(Beginning of Supplied entries)
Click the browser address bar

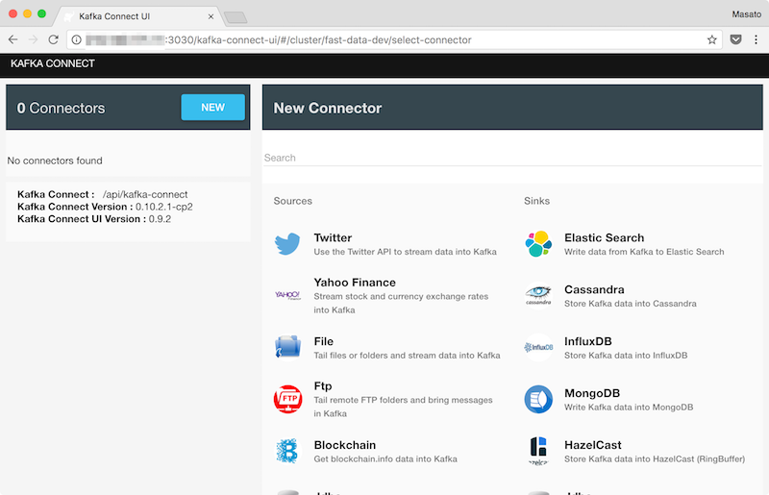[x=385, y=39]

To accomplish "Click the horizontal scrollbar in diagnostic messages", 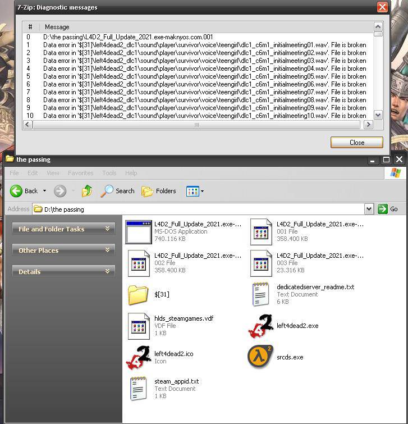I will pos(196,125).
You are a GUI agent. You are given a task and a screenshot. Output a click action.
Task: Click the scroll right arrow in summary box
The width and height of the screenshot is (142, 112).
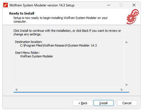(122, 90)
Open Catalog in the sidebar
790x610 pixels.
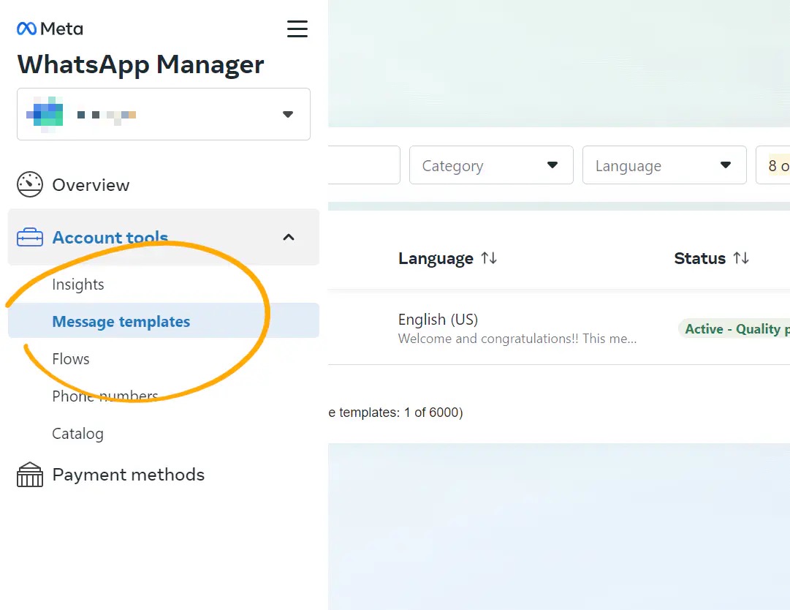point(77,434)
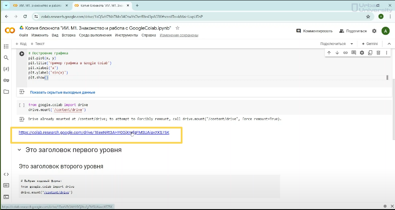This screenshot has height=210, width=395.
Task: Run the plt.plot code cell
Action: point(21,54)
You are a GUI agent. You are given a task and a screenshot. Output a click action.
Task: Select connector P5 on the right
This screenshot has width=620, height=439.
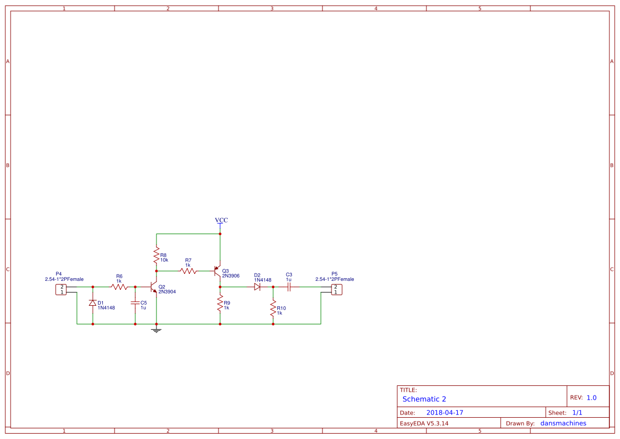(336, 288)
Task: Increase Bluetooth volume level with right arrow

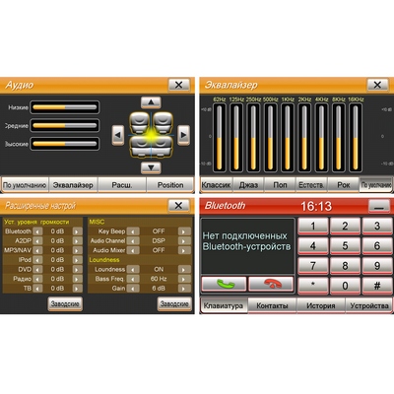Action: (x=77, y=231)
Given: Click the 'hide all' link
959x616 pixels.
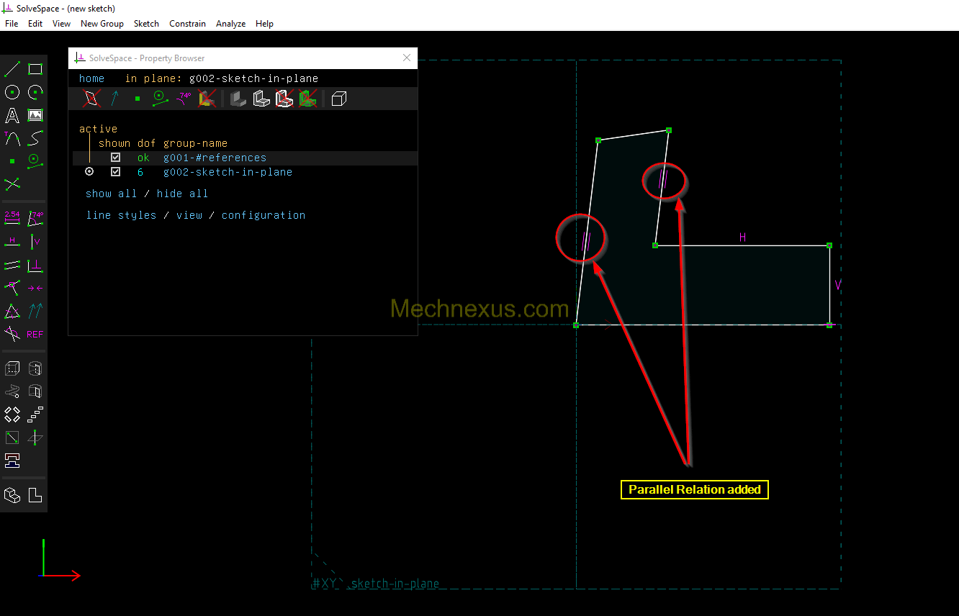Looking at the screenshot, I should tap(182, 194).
(End of Supplied entries)
Transcribe exactly the span of lines that opens with the line holding "790x610 pixels." and closes with the last line of the entries above. Omit pictures.

790x610 pixels.
point(77,434)
This screenshot has height=210, width=395.
Task: Run the plt.plot code cell
Action: point(21,54)
You are a GUI agent. You are given a task and a screenshot. Output a click action.
Task: Select connector P5 on the right
This screenshot has width=620, height=439.
(336, 288)
Task: Increase Bluetooth volume level with right arrow

Action: (x=77, y=231)
Given: Click the 'hide all' link
959x616 pixels.
Looking at the screenshot, I should tap(182, 194).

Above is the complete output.